With team workspaces, she opens ChatGPT, asks the same question, and gets a draft that already knows the client is Mr. Henderson, the matter is his Q1 VAT return, and the firm's preferred sign-off is "Kind regards" not "Best". The context is already in the room.

Multiply that across a week. Multiply it across five people. That is hours a week, every week, without any training required.

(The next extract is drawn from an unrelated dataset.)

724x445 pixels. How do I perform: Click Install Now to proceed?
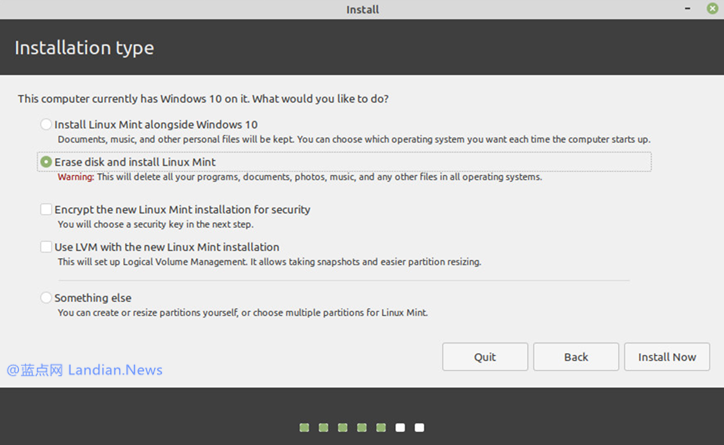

Should you actually use it?

Probably, yes. With two caveats.

First, it costs roughly twice what a regular ChatGPT Plus seat costs per user, so the maths is worth doing. If three people on your team actually use ChatGPT daily, the workspace pays for itself within a fortnight in saved context-switching. If only one person uses it, stay where you are.

Second, the workspace is only as useful as what you put into it. Setting up a shared workspace with nothing in it is no better than what you have today. The businesses that will get the most from this are the ones willing to spend a morning getting the shared knowledge actually loaded: your voice guide, your client list, your service pages, your common templates.

A reasonable starting point

If you want to try it without over-committing, start with three things in the shared workspace:

  • A one-page brief describing your business, your clients, and your tone of voice
  • Your five most-used templates, whether that is proposals, emails, or service descriptions
  • A list of three or four competitors, with a note on how you differ from each

That alone will raise the average quality of every AI-assisted output across your team within a week.

The bigger picture

This is part of a pattern. AI tools are moving from personal utilities to team infrastructure. Two years ago the question was "does anyone on your team use ChatGPT". Today it is "does your team use ChatGPT in a coordinated way". A year from now it will be "does your AI system know what your business actually does".

If you are already in the habit of using AI for work, this release is a free upgrade to how useful that habit is. If you are not, this is a very good week to start.